When we apply this to some data, we get the following map with a ton of matched tracks. You can see one strange route that branches off to the south. Either the matching is not strict enough or I really did ride both ways and returned.

We can take the track points that are closest to the first and last point in the segment. These are our "entry" and "exit" track points. From these we can take the timestamp and compute the duration that was spent along the segment. If entry and exit are swapped, we know that the segment was passed in the backward direction. We can display the durations in a histogram like this:

This works fine until there are multiple passes in a single track.

Multiple passes

When looking at the histogram for a big data set, one will find strange outliers:

The reason for these is that there are tracks where the same segment is passed multiple times. In this case it is passed on the way to the location and back.
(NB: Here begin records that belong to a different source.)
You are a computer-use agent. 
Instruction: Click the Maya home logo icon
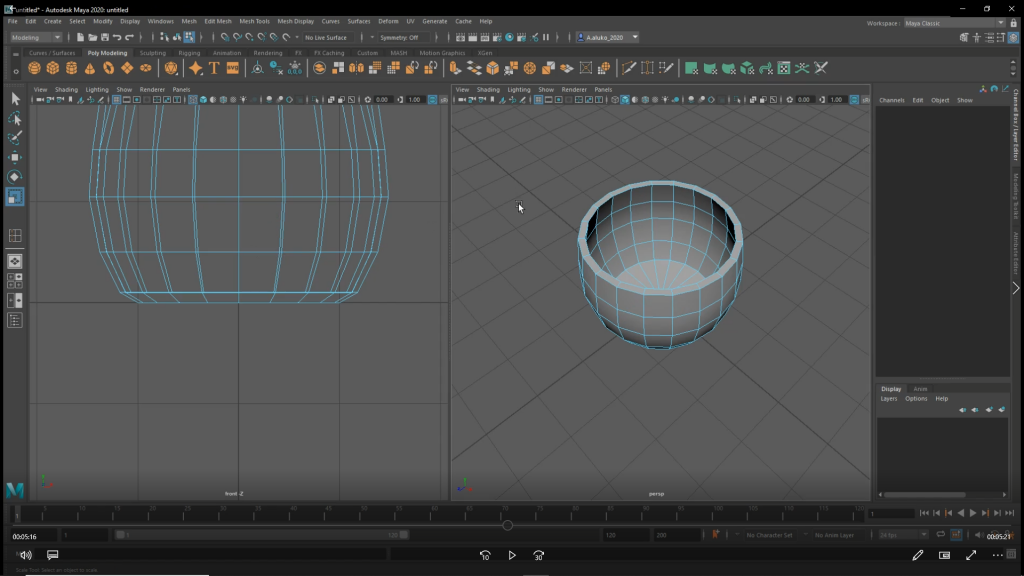coord(15,490)
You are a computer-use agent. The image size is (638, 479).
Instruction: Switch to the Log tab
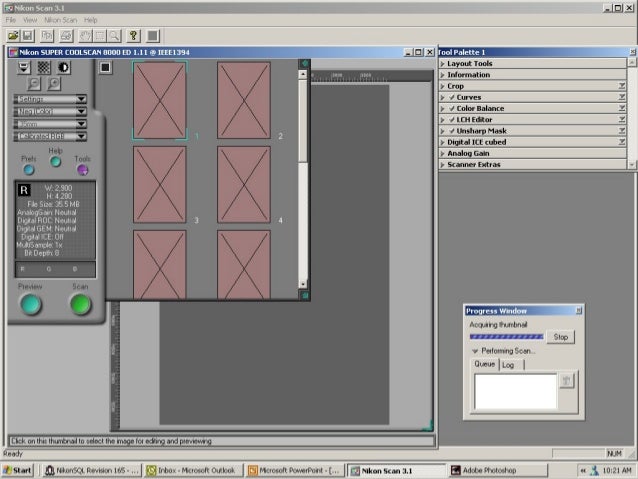tap(510, 365)

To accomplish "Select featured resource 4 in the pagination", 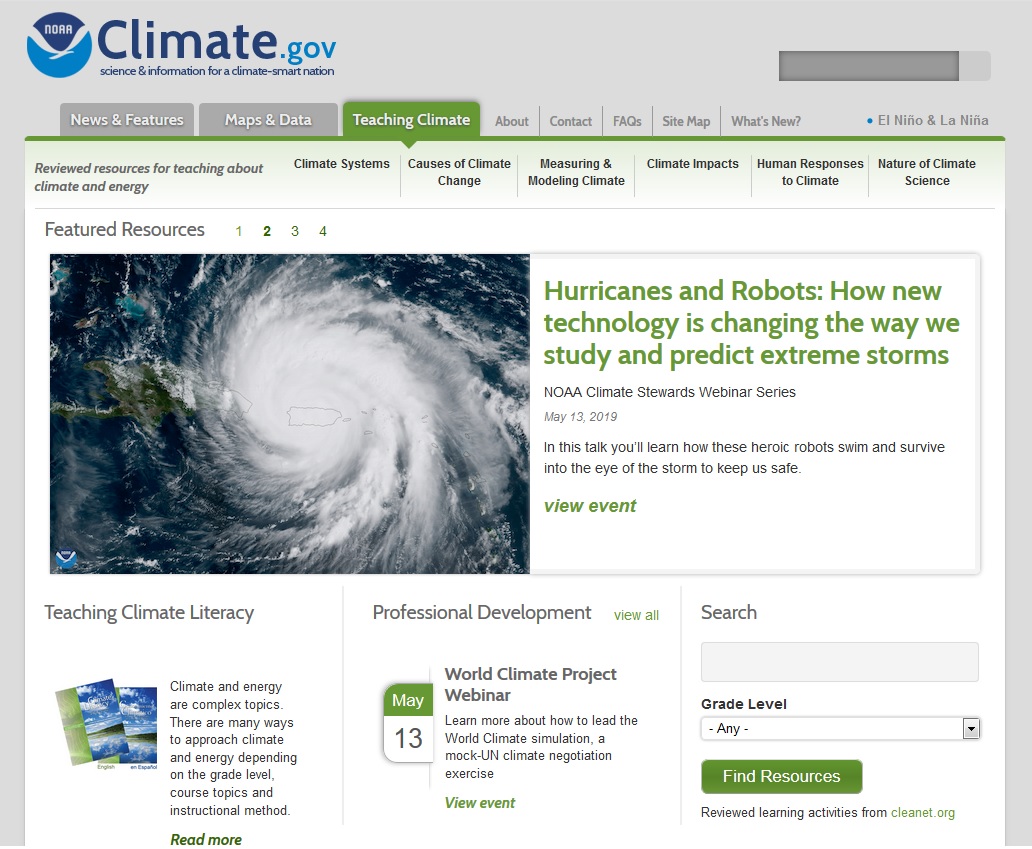I will click(323, 231).
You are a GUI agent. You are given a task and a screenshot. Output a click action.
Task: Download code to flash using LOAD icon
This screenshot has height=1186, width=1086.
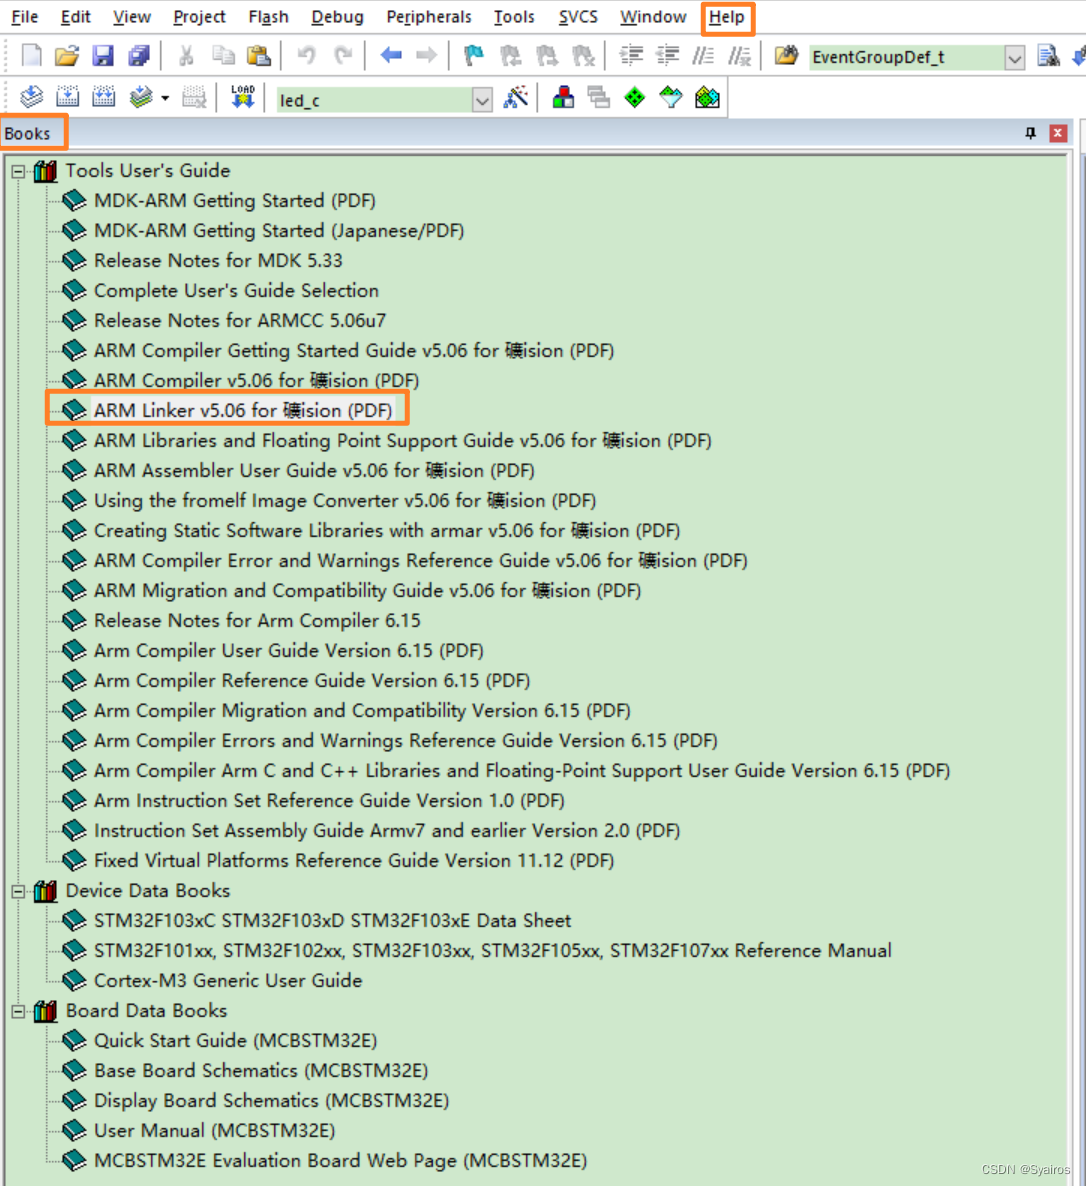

The situation we have here is more involved because just finding the closest track point for each segment point will match either pass. Take this case where one does an additional lap and passes through the segment again:

When looking at the closest track point for each segment point, it might match to the first or second pass. With a little jitter from the GPS, the situation would completely change. This is not robust enough. The problem is that we take the minimum distance without taking into account the continuity of this.

Distance map

Let us take a look at this distance matrix d that was computed with the above code. In this particular case it is rather boring because it has shape (22, 7950) from 22 segment points against 7950 track points. The distances are usually pretty far because the points are far away from the segment. Let us drop all the track points that are farther than 200 meters away from the nearest segment point. Then we get this version where there are two cut-outs joined together:

We can see two diagonal lines here and the plot is mostly symmetric across the middle. The left half is one pass through the segment, the right pass is another. The yellow diagonal are the combination with the least distance.
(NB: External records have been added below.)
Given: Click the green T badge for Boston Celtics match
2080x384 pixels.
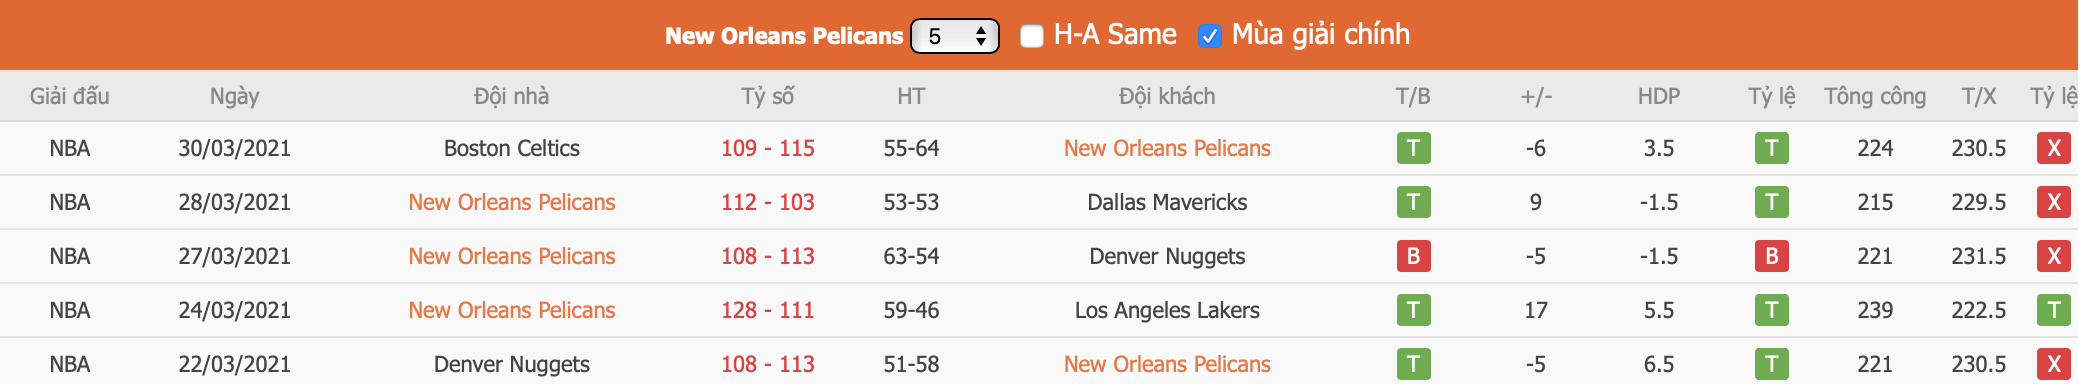Looking at the screenshot, I should [x=1413, y=148].
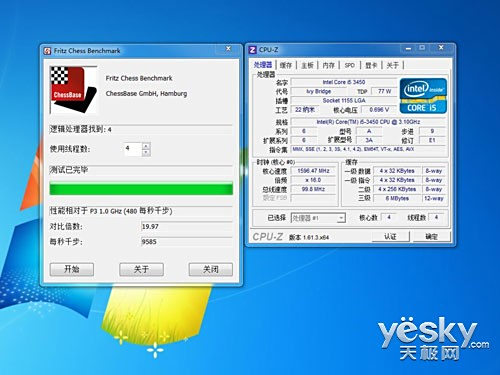Click the CPU-Z title bar icon
The height and width of the screenshot is (375, 500).
pos(253,50)
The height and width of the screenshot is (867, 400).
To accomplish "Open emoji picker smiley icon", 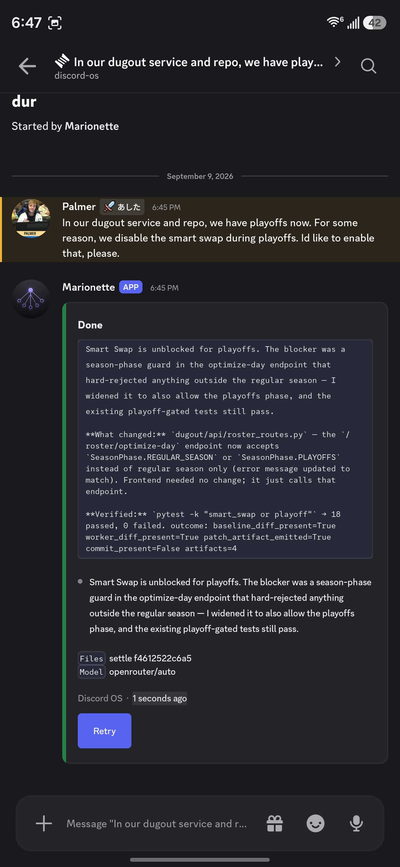I will coord(315,824).
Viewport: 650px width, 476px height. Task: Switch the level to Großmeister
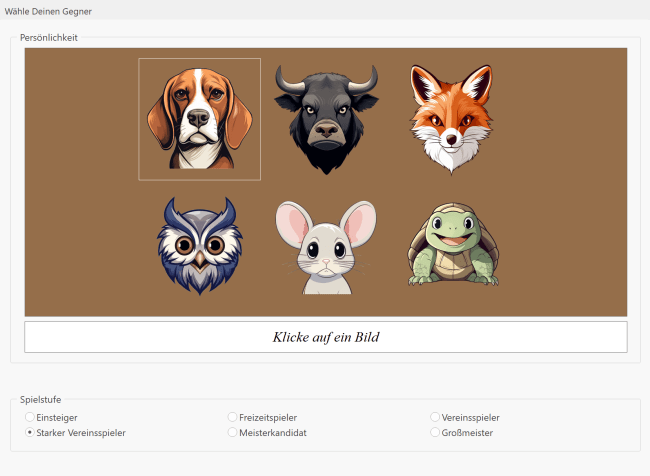click(x=435, y=433)
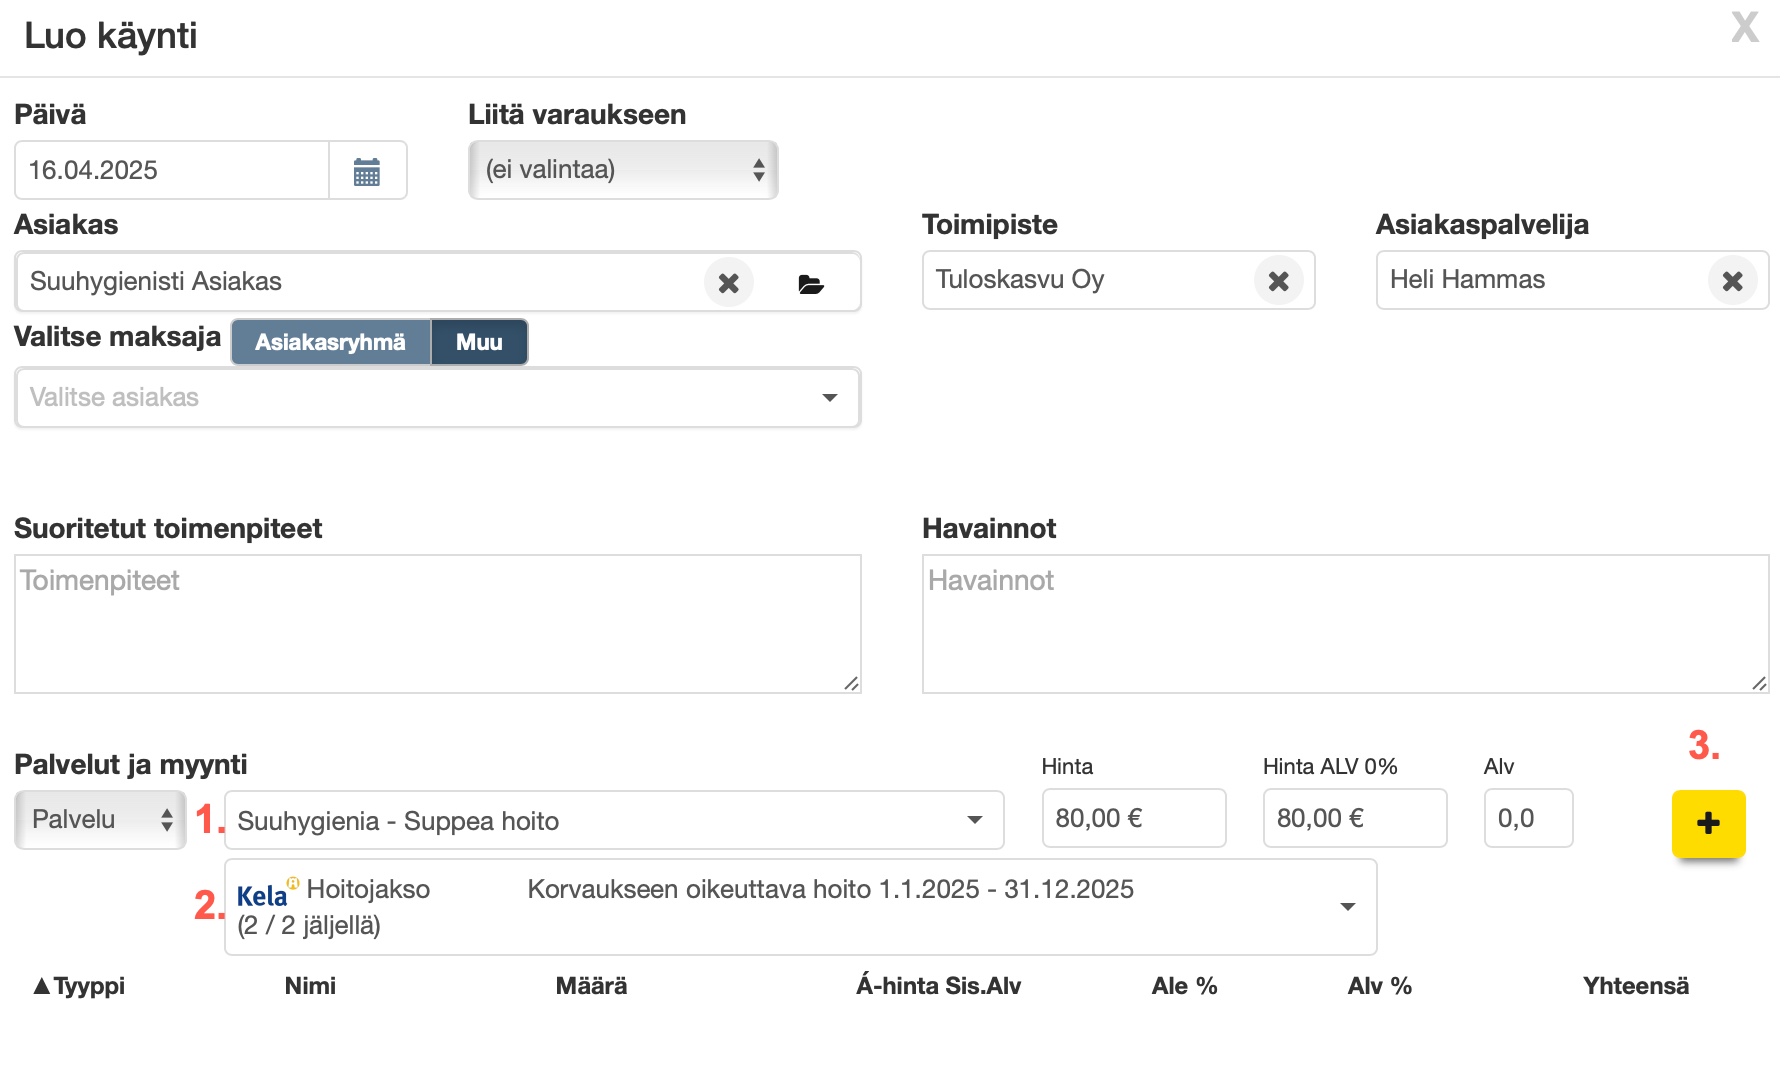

What we basically want is to find these diagonals, even if they occur multiple times or even in reverse. But it needs to be a full diagonal such that the whole segment is traversed.
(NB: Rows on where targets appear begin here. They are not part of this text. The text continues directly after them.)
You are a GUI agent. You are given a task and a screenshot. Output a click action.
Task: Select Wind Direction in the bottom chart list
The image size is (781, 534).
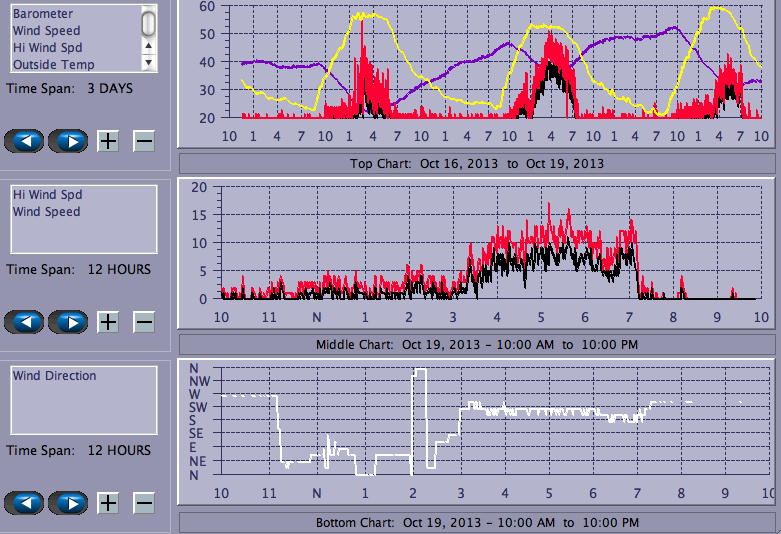pyautogui.click(x=54, y=376)
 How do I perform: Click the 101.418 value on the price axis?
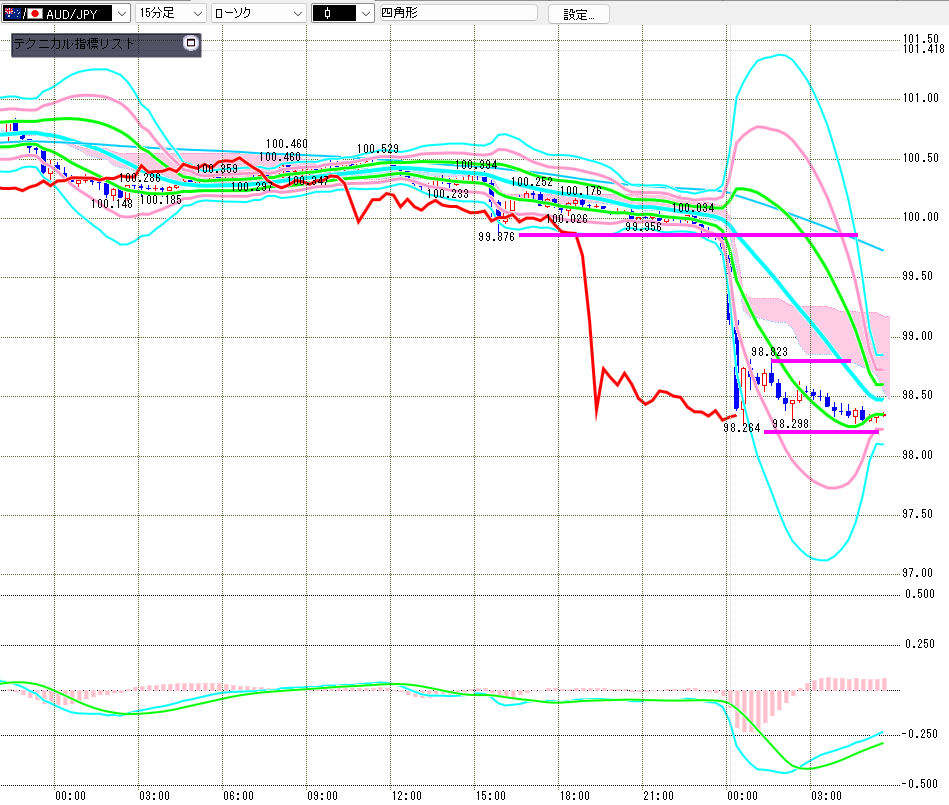(x=922, y=49)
We now divide this into segments by requiring that a segment match candidate needs to have continuous proximity between segment and track. We take a threshold of 100 meters in order to enforce that between passes through the same segment, one needs to clear the segment by at least 100 meters. We create a mask and take the derivative. Whenever it jumps to +1 or -1, we are entering or exiting the segment.

close_mask = np.min(d, axis=0) < 100
mask_diff = np.diff(np.array(close_mask, dtype=np.int32))
begins = np.where(mask_diff == 1)
ends = np.where(mask_diff == -1)
begins, ends

In our case, we get these indices:

(array([ 309, 7583]), array([ 398, 7673]))

So we enter at track point 309 and exit at 398, then enter again at 7583 and exit again at 7673. This gives us two segments. We can slice these out of the distance matrix and then create two distinct matches from that.

for begin, end in zip(begins, ends):
    d_slice = d[:, begin:end]
    min_d = np.min(d_slice, axis=1)
    index = begin + np.argmin(d_slice, axis=1)
    print(np.max(min_d), index)

And now we have two matches. We have one where the maximum distance from any segment point to a track point is 7.1 meters, another with 4.1 meters. We also have the indices of the track points that are relevant for the segment. Some are matched multiple times, some are not matched at all. But that's fine.

7.064837482027586 [387 382 373 372 370 369 369 367 365 357 349 343 338 335 334 333 332 331
 328 324 322 321]
4.1317521518741565 [7591 7595 7604 7605 7607 7613 7610 7618 7620 7623 7636 7638 7639 7640
 7641 7642 7644 7645 7649 7655 7657 7660]

This solves the matching problem for cases where we pass the segment multiple times, but each with some distance. If we wanted to match laps on a segment that is a closed loop, this would still fail and we would need yet another approach to this.